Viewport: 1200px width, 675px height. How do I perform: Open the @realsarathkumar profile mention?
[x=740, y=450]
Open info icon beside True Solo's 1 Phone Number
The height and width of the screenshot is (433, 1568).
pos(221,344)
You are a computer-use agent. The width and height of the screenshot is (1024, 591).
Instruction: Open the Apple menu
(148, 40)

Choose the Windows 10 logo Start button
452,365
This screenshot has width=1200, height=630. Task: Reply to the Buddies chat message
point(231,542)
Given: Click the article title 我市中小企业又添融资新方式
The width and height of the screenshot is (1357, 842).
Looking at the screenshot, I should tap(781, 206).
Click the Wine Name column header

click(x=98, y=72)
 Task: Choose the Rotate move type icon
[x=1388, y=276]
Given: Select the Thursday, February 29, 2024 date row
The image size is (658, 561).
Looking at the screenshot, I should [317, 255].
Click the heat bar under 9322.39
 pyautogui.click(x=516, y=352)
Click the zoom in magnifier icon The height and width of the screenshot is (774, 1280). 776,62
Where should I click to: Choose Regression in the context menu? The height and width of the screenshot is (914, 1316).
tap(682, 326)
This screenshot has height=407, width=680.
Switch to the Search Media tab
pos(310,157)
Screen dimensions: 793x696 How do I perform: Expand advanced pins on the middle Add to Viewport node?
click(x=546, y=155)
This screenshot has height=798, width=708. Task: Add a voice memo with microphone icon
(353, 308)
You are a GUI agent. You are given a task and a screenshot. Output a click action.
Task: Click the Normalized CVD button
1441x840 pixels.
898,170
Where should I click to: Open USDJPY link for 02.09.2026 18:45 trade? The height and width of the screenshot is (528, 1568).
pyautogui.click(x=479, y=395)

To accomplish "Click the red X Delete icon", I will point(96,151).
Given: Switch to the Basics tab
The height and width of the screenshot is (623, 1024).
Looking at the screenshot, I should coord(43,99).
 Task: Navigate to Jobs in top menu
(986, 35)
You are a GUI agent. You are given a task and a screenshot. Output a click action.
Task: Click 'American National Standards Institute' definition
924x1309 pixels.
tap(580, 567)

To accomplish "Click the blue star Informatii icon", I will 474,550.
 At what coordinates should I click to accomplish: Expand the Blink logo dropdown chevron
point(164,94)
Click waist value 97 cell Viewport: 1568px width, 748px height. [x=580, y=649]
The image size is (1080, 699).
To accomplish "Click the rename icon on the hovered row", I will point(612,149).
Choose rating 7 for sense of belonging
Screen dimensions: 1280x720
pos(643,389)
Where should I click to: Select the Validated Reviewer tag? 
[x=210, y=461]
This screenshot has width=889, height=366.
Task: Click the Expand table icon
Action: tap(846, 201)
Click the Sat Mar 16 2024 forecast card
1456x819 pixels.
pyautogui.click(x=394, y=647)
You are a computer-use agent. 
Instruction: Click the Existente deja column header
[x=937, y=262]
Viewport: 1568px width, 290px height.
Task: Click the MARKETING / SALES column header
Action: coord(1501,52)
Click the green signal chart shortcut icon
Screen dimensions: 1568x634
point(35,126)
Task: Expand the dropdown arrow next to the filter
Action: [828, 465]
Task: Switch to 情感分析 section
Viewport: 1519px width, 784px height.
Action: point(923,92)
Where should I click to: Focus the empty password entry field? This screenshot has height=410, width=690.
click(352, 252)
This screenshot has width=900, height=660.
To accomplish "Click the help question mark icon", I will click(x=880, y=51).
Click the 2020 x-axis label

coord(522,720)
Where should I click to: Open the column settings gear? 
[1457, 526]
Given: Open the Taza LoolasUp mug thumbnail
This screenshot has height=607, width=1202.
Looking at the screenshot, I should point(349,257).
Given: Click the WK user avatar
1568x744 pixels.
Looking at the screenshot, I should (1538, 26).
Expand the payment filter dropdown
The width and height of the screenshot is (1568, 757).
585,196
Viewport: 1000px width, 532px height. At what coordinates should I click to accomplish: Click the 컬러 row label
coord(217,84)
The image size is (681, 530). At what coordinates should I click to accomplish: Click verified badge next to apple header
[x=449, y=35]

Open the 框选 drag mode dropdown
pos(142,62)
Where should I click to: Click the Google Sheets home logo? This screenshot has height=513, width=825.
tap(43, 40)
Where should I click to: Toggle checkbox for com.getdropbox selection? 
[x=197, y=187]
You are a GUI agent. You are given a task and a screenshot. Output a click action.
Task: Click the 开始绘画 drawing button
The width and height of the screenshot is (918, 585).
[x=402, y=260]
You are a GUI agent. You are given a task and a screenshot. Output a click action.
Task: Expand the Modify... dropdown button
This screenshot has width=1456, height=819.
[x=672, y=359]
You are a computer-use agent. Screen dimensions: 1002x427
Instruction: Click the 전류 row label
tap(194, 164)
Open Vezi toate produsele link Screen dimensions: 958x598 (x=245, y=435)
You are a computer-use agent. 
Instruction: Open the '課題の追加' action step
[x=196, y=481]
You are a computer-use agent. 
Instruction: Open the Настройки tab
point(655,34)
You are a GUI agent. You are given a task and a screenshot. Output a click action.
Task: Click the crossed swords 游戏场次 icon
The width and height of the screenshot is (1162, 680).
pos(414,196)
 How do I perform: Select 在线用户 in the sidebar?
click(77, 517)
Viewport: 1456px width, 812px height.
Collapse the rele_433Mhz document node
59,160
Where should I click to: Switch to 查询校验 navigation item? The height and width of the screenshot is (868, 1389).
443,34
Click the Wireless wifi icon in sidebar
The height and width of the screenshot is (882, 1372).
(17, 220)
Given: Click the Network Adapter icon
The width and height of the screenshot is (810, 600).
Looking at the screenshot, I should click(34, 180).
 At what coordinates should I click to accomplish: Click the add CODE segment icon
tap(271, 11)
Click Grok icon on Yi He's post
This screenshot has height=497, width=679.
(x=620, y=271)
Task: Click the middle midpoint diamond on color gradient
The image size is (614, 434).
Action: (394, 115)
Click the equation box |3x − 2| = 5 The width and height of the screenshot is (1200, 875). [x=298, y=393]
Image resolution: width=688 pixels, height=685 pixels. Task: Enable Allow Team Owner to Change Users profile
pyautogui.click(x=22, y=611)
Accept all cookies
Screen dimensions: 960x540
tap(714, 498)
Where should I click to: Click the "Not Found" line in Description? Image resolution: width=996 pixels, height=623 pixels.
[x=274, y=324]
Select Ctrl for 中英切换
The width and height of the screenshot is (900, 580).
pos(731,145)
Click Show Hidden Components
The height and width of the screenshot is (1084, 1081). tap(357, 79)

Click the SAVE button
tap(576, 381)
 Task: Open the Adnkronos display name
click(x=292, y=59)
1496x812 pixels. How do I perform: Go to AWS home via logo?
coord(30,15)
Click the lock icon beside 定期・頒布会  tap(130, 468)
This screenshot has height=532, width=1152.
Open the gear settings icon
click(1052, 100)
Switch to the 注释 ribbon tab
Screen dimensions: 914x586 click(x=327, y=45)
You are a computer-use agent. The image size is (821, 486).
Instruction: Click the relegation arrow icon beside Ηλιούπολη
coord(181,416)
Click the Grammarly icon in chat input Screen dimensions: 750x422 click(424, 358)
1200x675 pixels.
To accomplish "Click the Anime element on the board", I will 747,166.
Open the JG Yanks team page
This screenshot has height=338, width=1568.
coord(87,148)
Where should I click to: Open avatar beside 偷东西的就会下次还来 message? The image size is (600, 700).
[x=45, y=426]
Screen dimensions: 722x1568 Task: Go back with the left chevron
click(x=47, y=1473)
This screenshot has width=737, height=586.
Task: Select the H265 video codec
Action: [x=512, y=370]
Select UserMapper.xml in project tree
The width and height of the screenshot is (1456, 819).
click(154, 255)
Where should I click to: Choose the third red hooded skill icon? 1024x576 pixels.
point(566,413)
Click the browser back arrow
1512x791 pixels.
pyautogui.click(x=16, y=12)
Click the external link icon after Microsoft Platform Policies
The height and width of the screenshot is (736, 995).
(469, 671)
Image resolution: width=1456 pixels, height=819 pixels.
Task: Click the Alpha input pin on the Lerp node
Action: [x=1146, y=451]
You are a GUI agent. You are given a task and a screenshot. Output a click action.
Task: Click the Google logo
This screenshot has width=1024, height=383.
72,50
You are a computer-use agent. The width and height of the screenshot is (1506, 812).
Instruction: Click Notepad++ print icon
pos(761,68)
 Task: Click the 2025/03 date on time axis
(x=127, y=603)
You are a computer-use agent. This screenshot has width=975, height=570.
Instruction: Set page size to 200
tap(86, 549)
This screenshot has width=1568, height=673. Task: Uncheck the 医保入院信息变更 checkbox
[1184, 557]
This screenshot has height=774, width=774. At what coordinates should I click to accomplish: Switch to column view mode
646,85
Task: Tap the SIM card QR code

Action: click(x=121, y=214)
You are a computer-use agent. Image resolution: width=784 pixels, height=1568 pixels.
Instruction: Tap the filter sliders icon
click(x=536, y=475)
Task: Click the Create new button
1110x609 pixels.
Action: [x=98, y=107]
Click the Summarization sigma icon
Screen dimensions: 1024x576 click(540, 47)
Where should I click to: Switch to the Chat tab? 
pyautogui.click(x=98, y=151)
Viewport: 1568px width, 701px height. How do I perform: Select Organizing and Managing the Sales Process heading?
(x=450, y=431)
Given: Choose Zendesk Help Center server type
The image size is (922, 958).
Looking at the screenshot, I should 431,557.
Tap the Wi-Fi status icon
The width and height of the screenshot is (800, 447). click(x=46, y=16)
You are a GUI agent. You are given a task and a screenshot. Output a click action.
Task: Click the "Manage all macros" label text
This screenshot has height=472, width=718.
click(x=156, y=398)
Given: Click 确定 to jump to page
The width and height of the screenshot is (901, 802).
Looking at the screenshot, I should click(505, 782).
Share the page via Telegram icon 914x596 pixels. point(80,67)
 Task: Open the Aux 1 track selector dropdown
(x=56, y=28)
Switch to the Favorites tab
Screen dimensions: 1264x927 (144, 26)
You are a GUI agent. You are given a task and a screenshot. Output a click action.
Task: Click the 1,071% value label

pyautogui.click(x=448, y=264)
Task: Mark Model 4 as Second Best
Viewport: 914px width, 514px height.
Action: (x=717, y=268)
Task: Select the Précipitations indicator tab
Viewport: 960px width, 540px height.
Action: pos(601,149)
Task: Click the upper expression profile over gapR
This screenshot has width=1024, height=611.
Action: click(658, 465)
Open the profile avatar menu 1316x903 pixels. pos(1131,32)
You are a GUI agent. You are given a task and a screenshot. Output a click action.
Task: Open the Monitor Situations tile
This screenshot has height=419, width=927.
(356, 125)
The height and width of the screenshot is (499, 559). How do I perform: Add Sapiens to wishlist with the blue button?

*Goal*: Copy out the items from the line containing "You are a computer-use agent. The image" through the line containing "tap(86, 549)", including both of those lines, and keep every character as it is.

*Complete answer*:
You are a computer-use agent. The image size is (821, 486).
Instruction: Click the relegation arrow icon beside Ηλιούπολη
coord(181,416)
Click the Grammarly icon in chat input Screen dimensions: 750x422 click(424, 358)
1200x675 pixels.
To accomplish "Click the Anime element on the board", I will 747,166.
Open the JG Yanks team page
This screenshot has height=338, width=1568.
coord(87,148)
Where should I click to: Open avatar beside 偷东西的就会下次还来 message? The image size is (600, 700).
[x=45, y=426]
Screen dimensions: 722x1568 Task: Go back with the left chevron
click(x=47, y=1473)
This screenshot has width=737, height=586.
Task: Select the H265 video codec
Action: [x=512, y=370]
Select UserMapper.xml in project tree
The width and height of the screenshot is (1456, 819).
click(154, 255)
Where should I click to: Choose the third red hooded skill icon? 1024x576 pixels.
point(566,413)
Click the browser back arrow
1512x791 pixels.
pyautogui.click(x=16, y=12)
Click the external link icon after Microsoft Platform Policies
The height and width of the screenshot is (736, 995).
(469, 671)
Image resolution: width=1456 pixels, height=819 pixels.
Task: Click the Alpha input pin on the Lerp node
Action: [x=1146, y=451]
You are a GUI agent. You are given a task and a screenshot. Output a click action.
Task: Click the Google logo
This screenshot has width=1024, height=383.
72,50
You are a computer-use agent. The width and height of the screenshot is (1506, 812).
Instruction: Click Notepad++ print icon
pos(761,68)
 Task: Click the 2025/03 date on time axis
(x=127, y=603)
You are a computer-use agent. This screenshot has width=975, height=570.
Instruction: Set page size to 200
tap(86, 549)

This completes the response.